En wat is het gevolg van het vullen met de Geest? Spreken, zingen, spelen! Het is de aanleiding voor spreken. Het vult de lucht met de cadans van zoete geluiden. Het verbetert de harmonie van gezang. Het maakt de muziekinstrumenten wakker. We hebben allemaal over de muziek van de hemelse sferen gehoord. En nu we weten dat licht en geluid inwisselbaar zijn, zodat we geluid kunnen oppeppen naar licht en licht naar beneden brengen tot geluid, mogen we er zeker van zijn dat het universum gevuld is met zoete harmonieën. Het is Gods harp die de lofzagen van het hemelse koor begeleidt.
Voor de waarnemers die afgestemd zijn op het hele gebeid van fysieke trillingen, van het laagste geluid, onhoorbaar voor het menselijk oor, tot voorbij de hoogste snelheid van het licht, zal het universum antwoorden door de kracht van deze zelfde Geest, met onuitsprekelijke symfonieën.

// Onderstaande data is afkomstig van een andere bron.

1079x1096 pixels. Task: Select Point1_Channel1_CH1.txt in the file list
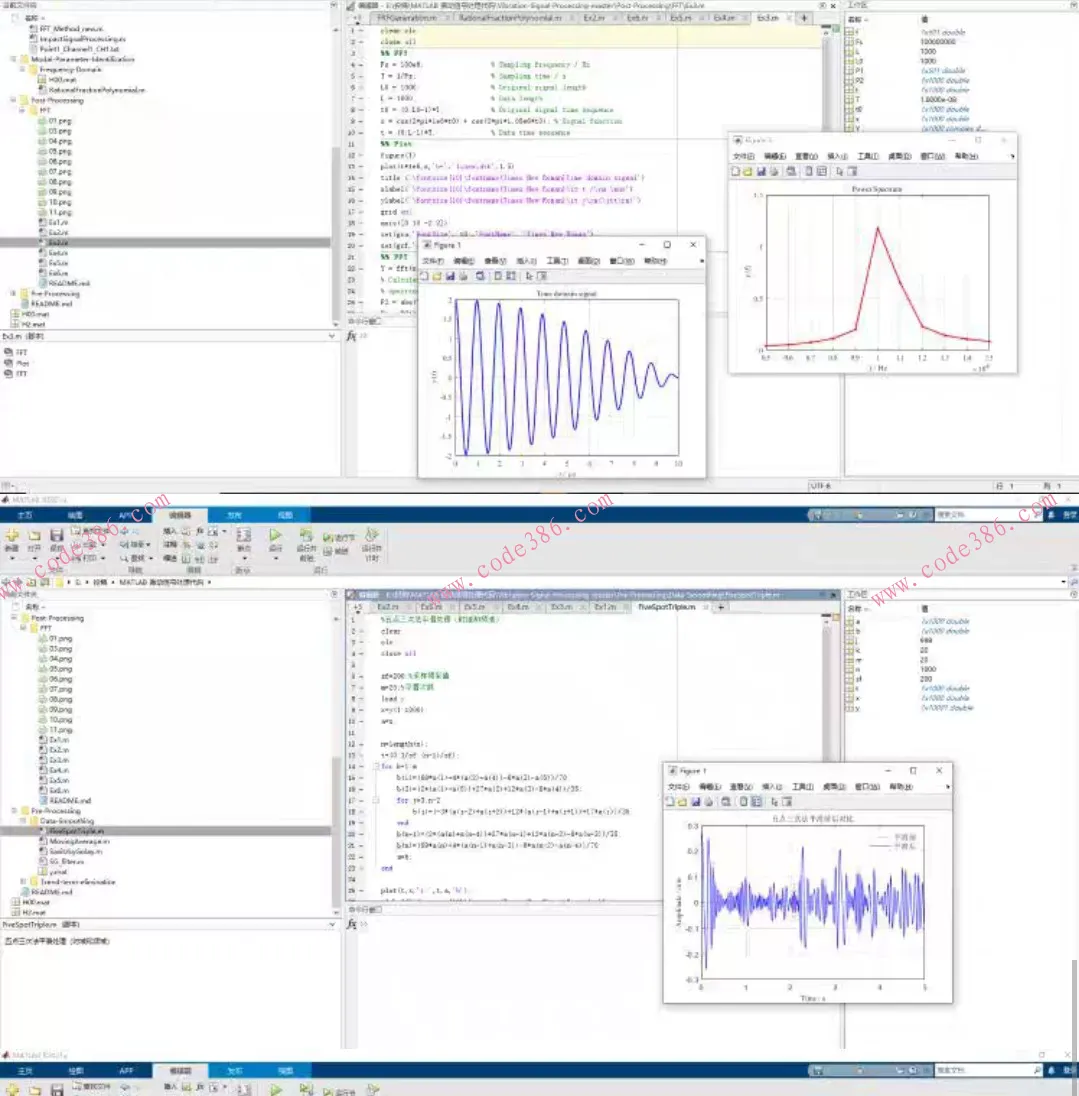point(77,48)
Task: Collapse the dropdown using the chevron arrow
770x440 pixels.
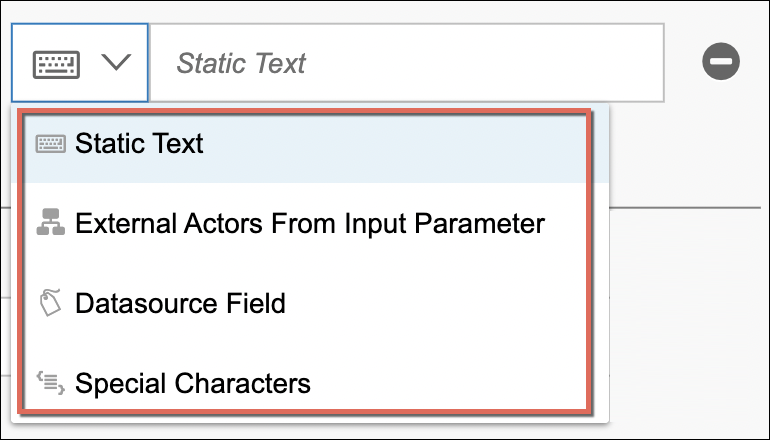Action: coord(116,64)
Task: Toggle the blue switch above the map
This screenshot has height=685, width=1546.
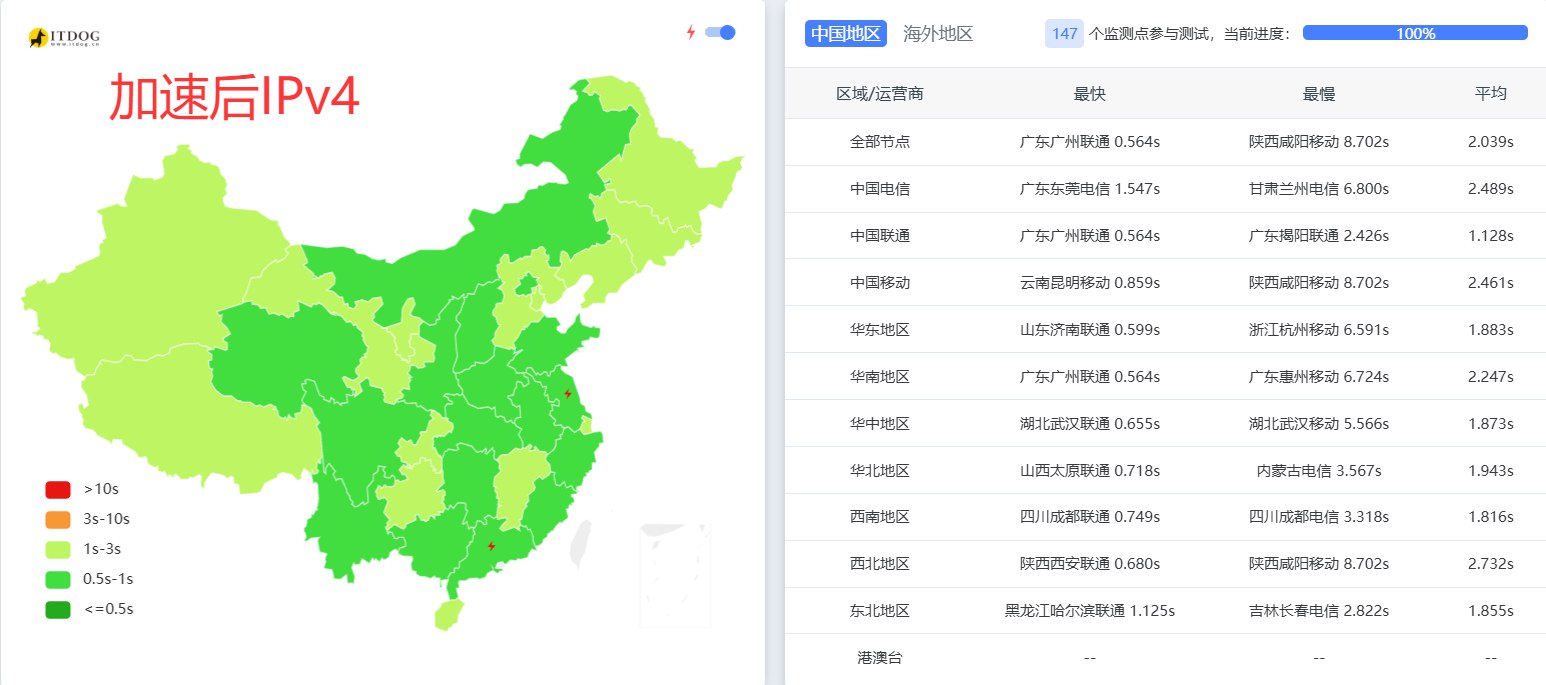Action: (x=720, y=32)
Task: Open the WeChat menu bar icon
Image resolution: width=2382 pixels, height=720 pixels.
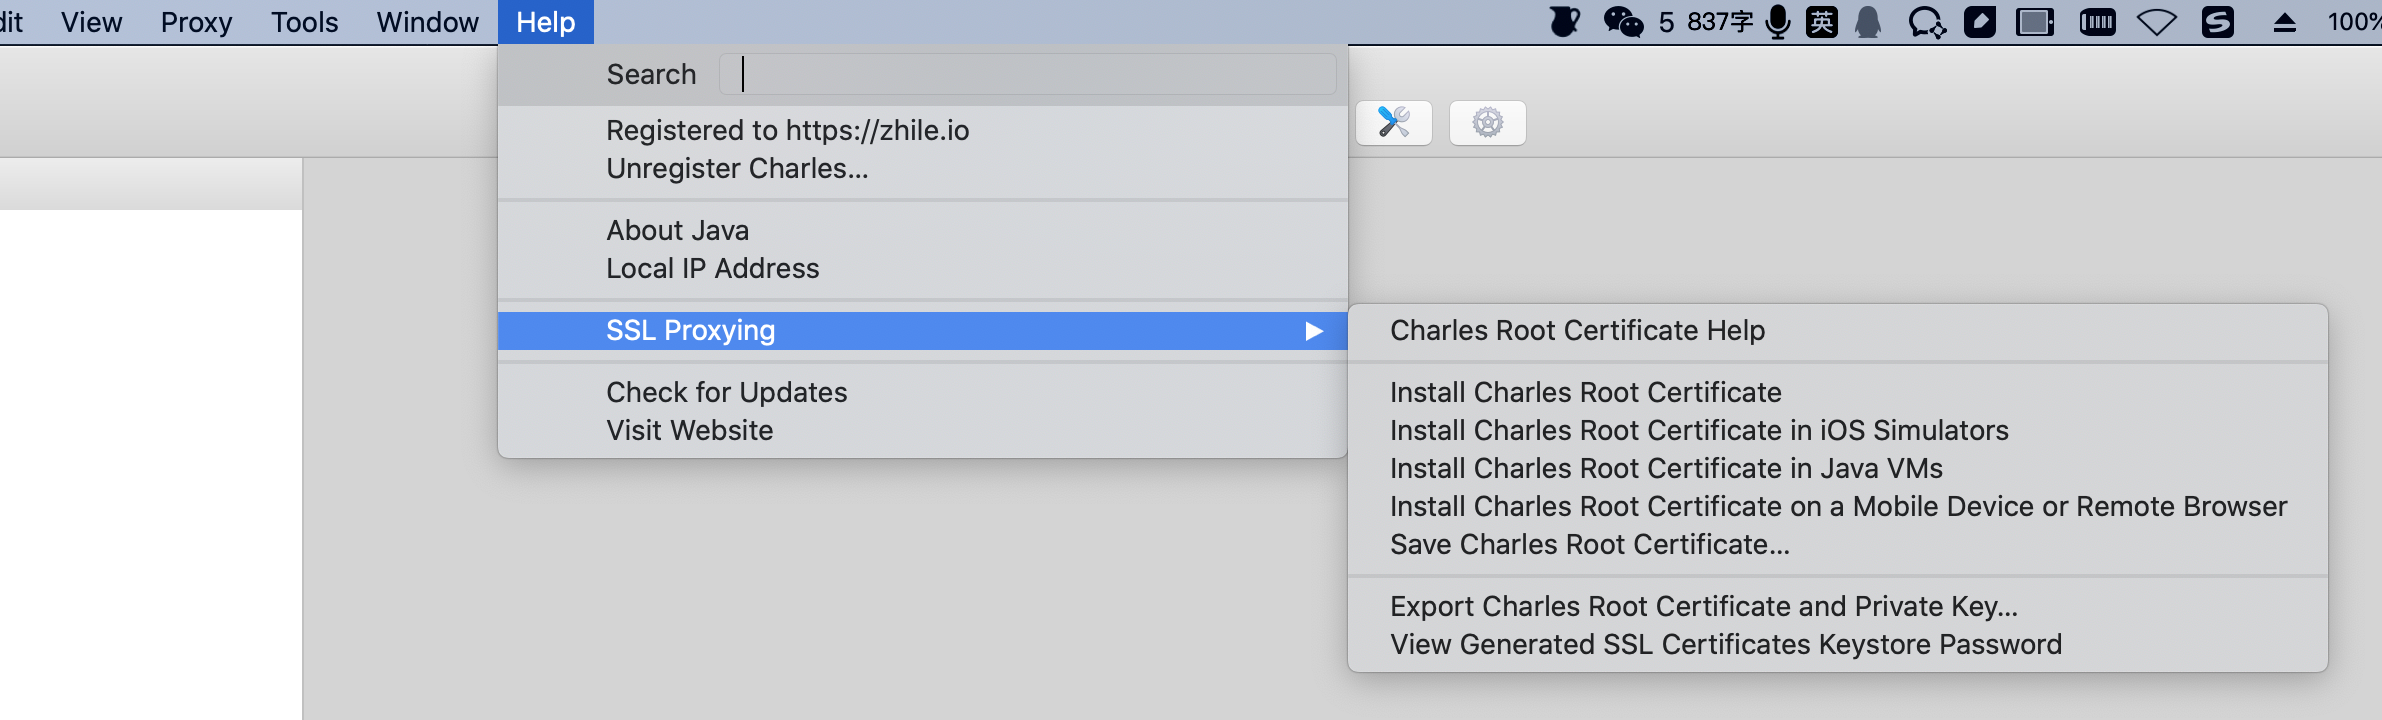Action: coord(1623,22)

De vulling met Geest vindt uitdrukking in harmonie. Het zet onze spraak aan tot dichten. Het maakt onze maten melodieus. Het uit zich in psalmen en gezangen en geestelijke liederen.
Geest is een kracht die te vergelijken is met de kracht van de wind. Hij wordt toegepast op wezens, goed of slecht, die geen vlees of beenderen hebben, zoals dat wel het geval is bij de mensheid. Wij hebben niet de bijstand van goede geesten nodig, zoals die welke de Besnijdenis dienden. De heilige Geest waarschuwt ons echter nadrukkelijk, dat, in deze afsluitende era, sommigen zich zullen afkeren van het geloof, gehoor gevend aan misleidende geesten en de leer van demonen. Ware geestelijkheid erkent, maar mijdt, geesten die de heilige Geest onder de heiligen na-apen. Niemand zou moeten rusten tot hij er zeker van is dat zulke misleidende krachten niet een factor in de eigen ervaring zijn. Wordt nooit een passief instrument in de handen van een onbekende geest! God vraagt om onze actieve medewerking.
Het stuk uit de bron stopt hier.